┌──
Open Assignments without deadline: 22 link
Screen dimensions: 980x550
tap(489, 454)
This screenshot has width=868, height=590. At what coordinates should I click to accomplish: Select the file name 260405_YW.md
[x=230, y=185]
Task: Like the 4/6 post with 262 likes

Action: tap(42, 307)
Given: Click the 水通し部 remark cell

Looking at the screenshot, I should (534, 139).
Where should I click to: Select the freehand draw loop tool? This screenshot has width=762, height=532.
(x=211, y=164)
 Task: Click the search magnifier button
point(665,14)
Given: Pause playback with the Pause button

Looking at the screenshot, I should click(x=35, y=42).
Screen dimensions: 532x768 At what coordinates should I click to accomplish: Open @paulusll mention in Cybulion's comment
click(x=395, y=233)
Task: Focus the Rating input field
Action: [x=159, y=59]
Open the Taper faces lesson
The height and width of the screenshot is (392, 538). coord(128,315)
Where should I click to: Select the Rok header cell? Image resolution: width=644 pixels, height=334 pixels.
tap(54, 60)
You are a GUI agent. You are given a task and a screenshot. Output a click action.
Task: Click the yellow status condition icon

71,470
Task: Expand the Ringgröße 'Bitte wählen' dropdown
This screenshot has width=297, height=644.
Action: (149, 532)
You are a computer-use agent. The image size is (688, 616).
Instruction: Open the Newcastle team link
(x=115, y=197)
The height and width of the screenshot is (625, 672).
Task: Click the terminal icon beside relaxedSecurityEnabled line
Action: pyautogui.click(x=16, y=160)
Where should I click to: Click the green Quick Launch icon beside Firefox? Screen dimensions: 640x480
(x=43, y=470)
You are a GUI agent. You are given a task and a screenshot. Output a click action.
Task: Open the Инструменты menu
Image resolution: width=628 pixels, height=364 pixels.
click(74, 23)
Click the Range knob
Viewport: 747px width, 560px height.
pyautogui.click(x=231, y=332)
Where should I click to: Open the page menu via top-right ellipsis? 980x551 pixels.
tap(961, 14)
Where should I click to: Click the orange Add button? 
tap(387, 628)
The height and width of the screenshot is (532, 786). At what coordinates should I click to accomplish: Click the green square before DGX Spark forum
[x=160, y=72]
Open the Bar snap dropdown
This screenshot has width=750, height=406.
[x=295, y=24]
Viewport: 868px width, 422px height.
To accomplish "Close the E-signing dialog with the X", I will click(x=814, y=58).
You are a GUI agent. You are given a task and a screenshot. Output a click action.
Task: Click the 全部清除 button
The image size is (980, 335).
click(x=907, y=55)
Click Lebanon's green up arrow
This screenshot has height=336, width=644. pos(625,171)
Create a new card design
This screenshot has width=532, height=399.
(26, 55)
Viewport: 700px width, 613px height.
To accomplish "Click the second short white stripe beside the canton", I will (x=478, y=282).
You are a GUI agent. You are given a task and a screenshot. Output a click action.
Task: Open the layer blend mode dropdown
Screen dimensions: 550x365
└──
■ Task to carry out ■
Repeat back the data above, exact to the last character.

■ Exercise solution ■
Open Assignments without deadline: 22 link
Screen dimensions: 980x550
tap(489, 454)
This screenshot has width=868, height=590. At what coordinates should I click to accomplish: Select the file name 260405_YW.md
[x=230, y=185]
Task: Like the 4/6 post with 262 likes

Action: tap(42, 307)
Given: Click the 水通し部 remark cell

Looking at the screenshot, I should (534, 139).
Where should I click to: Select the freehand draw loop tool? This screenshot has width=762, height=532.
(x=211, y=164)
 Task: Click the search magnifier button
point(665,14)
Given: Pause playback with the Pause button

Looking at the screenshot, I should click(x=35, y=42).
Screen dimensions: 532x768 At what coordinates should I click to accomplish: Open @paulusll mention in Cybulion's comment
click(x=395, y=233)
Task: Focus the Rating input field
Action: [x=159, y=59]
Open the Taper faces lesson
The height and width of the screenshot is (392, 538). coord(128,315)
Where should I click to: Select the Rok header cell? Image resolution: width=644 pixels, height=334 pixels.
tap(54, 60)
You are a GUI agent. You are given a task and a screenshot. Output a click action.
Task: Click the yellow status condition icon

71,470
Task: Expand the Ringgröße 'Bitte wählen' dropdown
This screenshot has width=297, height=644.
Action: (149, 532)
You are a computer-use agent. The image size is (688, 616).
Instruction: Open the Newcastle team link
(x=115, y=197)
The height and width of the screenshot is (625, 672).
Task: Click the terminal icon beside relaxedSecurityEnabled line
Action: pyautogui.click(x=16, y=160)
Where should I click to: Click the green Quick Launch icon beside Firefox? Screen dimensions: 640x480
(x=43, y=470)
You are a GUI agent. You are given a task and a screenshot. Output a click action.
Task: Open the Инструменты menu
Image resolution: width=628 pixels, height=364 pixels.
click(74, 23)
Click the Range knob
Viewport: 747px width, 560px height.
pyautogui.click(x=231, y=332)
Where should I click to: Open the page menu via top-right ellipsis? 980x551 pixels.
tap(961, 14)
Where should I click to: Click the orange Add button? 
tap(387, 628)
The height and width of the screenshot is (532, 786). At what coordinates should I click to accomplish: Click the green square before DGX Spark forum
[x=160, y=72]
Open the Bar snap dropdown
This screenshot has width=750, height=406.
[x=295, y=24]
Viewport: 868px width, 422px height.
To accomplish "Close the E-signing dialog with the X", I will click(x=814, y=58).
You are a GUI agent. You are given a task and a screenshot. Output a click action.
Task: Click the 全部清除 button
The image size is (980, 335).
click(x=907, y=55)
Click Lebanon's green up arrow
This screenshot has height=336, width=644. pos(625,171)
Create a new card design
This screenshot has width=532, height=399.
(26, 55)
Viewport: 700px width, 613px height.
To accomplish "Click the second short white stripe beside the canton", I will (x=478, y=282).
You are a GUI agent. You are given a task and a screenshot. Output a click action.
Task: Open the layer blend mode dropdown
Screen dimensions: 550x365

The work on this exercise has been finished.